Hopkins Biology Schleif

Questions to think about before class meetings

1. Suppose you have a protein that reads the DNA sequence shown below and you wish to reverse the direction of the protein on the DNA but still have it bind on the same face of the DNA (with respect to surrounding sequence and protein binding sites 10 or more bases away). There are two ways to think about this. You can (conceptually) cut both strands of the DNA on both sides, rotate the segment containing the sequence by 180 degrees, and rejoin the strands. If the rotation is about an axis perpendicular to the paper, it appears to leave the DNA sequence on the same face of the DNA. If the rotation is about an axis in the plane of the paper (and perpendicular to the axis of the DNA), it appears to move the DNA sequence to the opposite face. Both cut, rotate, and join schemes ought to give the same result, but they appear not to.

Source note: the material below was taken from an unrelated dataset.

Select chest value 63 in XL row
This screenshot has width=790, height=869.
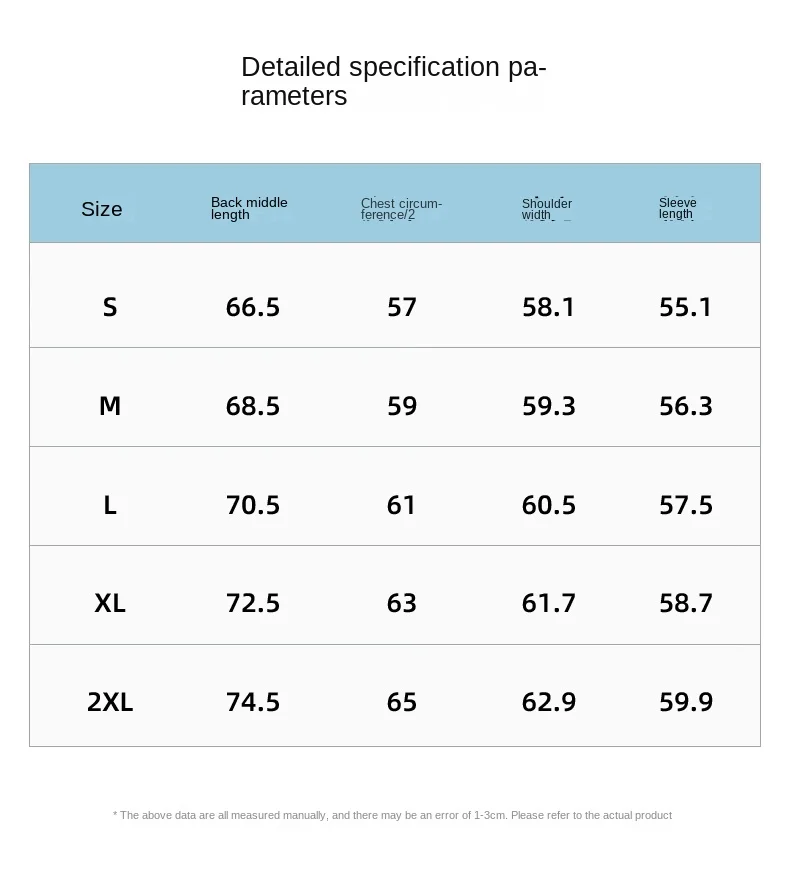[x=402, y=603]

What is going on here?


DNA Helix

2. Chemists and biochemistry texts and lecturers say that the peptide bond is not freely rotatable. Just how stiff is it? How would you want to understand its stiffness in a way that helps you understand protein structure and function?

3. Design (in principle) an efficient, sensitive, practical, biosensor for the presence of mercury ions.

4. Weather is chaotic, see butterfly effect, but is a protein molecule immersed in a bath of 100,000 water molecules and simulated by a molecular dynamics program deterministic or chaotic? Devise a method for determining the answer.